If you're using a DIY solution, you can potentially save a few bytes per packet, but have to write the implementation all by yourself which might be buggy. Furthermore any 3rdParty that wants to use another programming language would have to re-implement the same thing again.
Plus there might be edge cases you didn't think of when designing the DIY version that make it lex flexible than originally intended.
Furthermore I think bandwidth is not that much of a problem anymore than it used to be. A few bytes of overhead compared to the few hundred bytes of audio data that is transmitted, seems actually somewhat negligible 🤔
@TerryGeng commented on GitHub (Jun 12, 2020):
I don't really think it is a neglectable overhead... I did a little test just now. Currently, my bot sends music packet with size varies from 200 to 500 bytes, and mumble's voice packet has a fixed length of 160 bytes, while Plumble on Android's packet is 100 bytes. Adding a few more bytes can increase network usage by 1% or more in the worst case. And, the maximum timespan of an opus packet is 60ms. Do we have to repeatedly send the metadata every 60ms? It's about repeating something 30 times per second. For a typical packet of 20ms, that means we repeat it 100 times per second.
But I also acknowledge that the missing packet could be a problem. Anyway, I think we need to discuss types of metadata to send with the audio packet first. The rule of thumb would be, we attach as least data as possible to the voice packet. Attaching a protobuf section that is optional (can be truncated) after the current packet is a way out (and merged the positional information into it as well).
We can even design another message type to handle these requirements.
But if that section comes with all packets, I think we need to be vigilant, since we don't really want the packet grows bigger and bigger in the future. :/
Edit: And another way is we repeat the metadata section once per 100ms, or even at s larger interval. Anyway, if some metadata is really urgent and needs to be sent as frequently as possible, we can always go back to one per packet.
@Krzmbrzl commented on GitHub (Jun 12, 2020):
Of course
But leaves us with a potential breaking change in the future once we exceed the capabilities of the current package format.
Not really. For messages that do not contain positional data, you'd still have to append 12 bytes (3 floats) to the data before the ProtoBuf section as there is no other way of knowing whether the 12 bytes following the audio data is the ProtoBuf message or whether that should be the positional audio.
That's the original problem I was trying to frame in my initial post.
Therefore if the usage of ProtoBuf introduces, let's say 5 bytes of overhead, we'd still save 7 bytes compared to the "append it to the current packet format" approach.
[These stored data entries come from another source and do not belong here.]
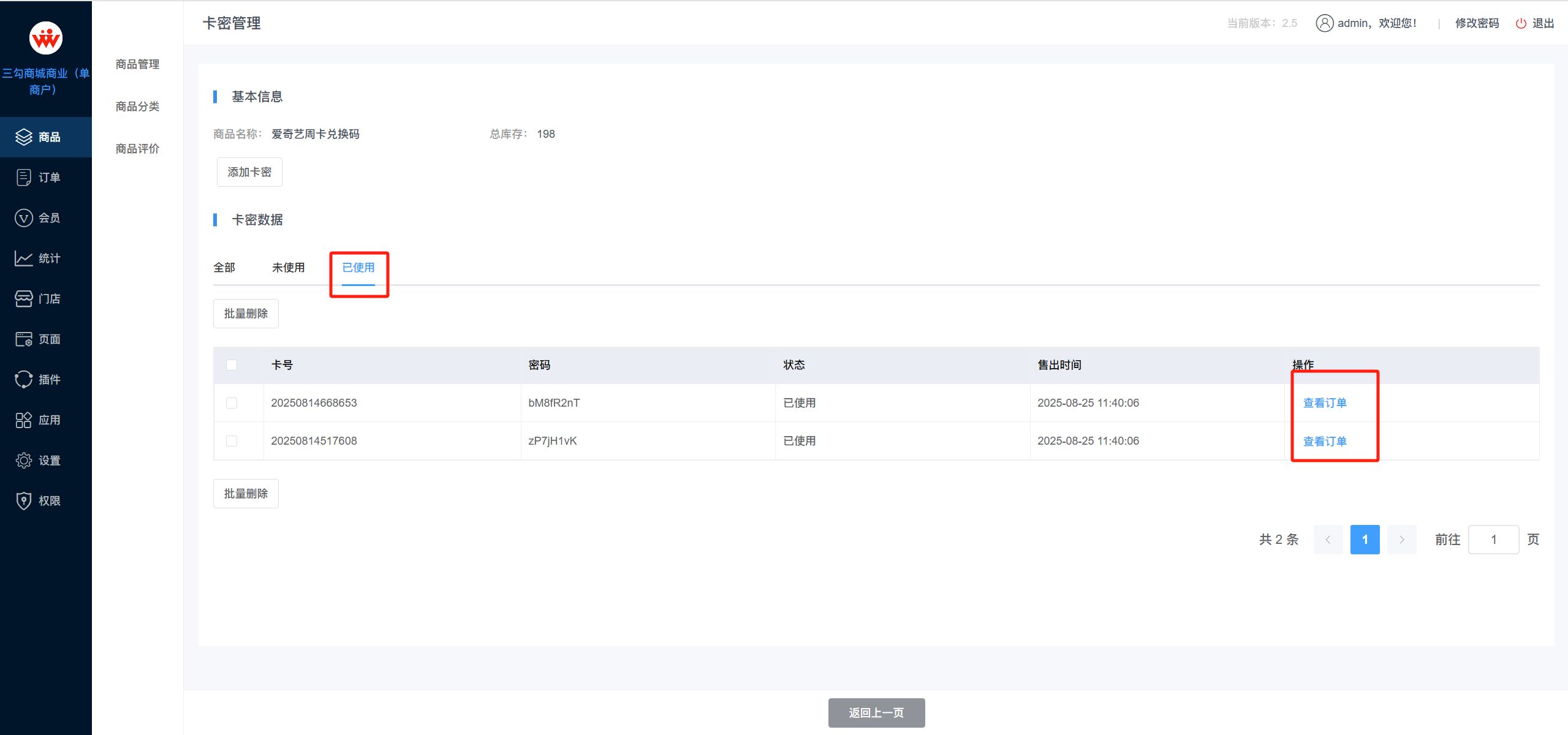Image resolution: width=1568 pixels, height=735 pixels.
Task: Click the 应用 (Apps) grid icon
Action: coord(23,420)
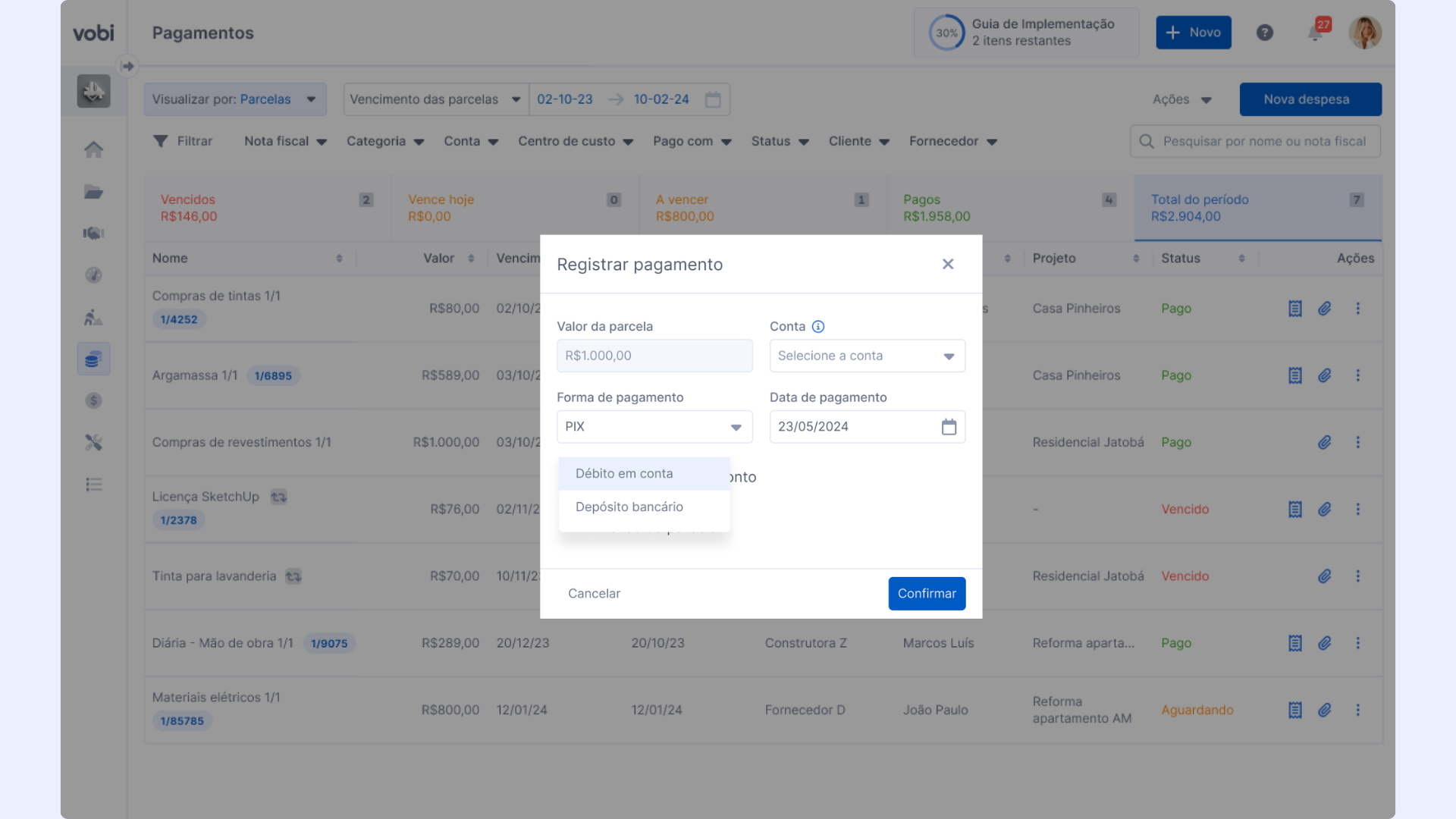This screenshot has height=819, width=1456.
Task: Open receipt icon for Diária - Mão de obra
Action: pos(1294,643)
Well of course we should be careful with adding stuff to the UDP packets and what is added should always be as little as possible.
Probably not but as I said before: It's the only way to make sure that the data arrives with the audio as you can't rely on single UDP packets to get to their destination
@Krzmbrzl commented on GitHub (Jun 12, 2020):
Having looked into ProtocolBuffers a bit more, I'm also not really convinced that a custom implementation would actually gain a lot in terms of size-savings. The protocol is pretty mature and compresses data into a single byte were possible.
It is of course more overhead than not having any flexibility at all and instead using a fixed packet format that the client implicitly has to know. But I don't think that you can have a flexible approach without a little overhead in the message size
@Krzmbrzl commented on GitHub (Jul 8, 2020):
In our last Team-meeting we have discussed this issue and concluded that moving the UDP channel to ProtoBuf messages as well has several advantages while the drawbacks (additional overhead of a few bytes) are comparatively small.
Thus I'll close this discussion issue and create a proper issue for it instead.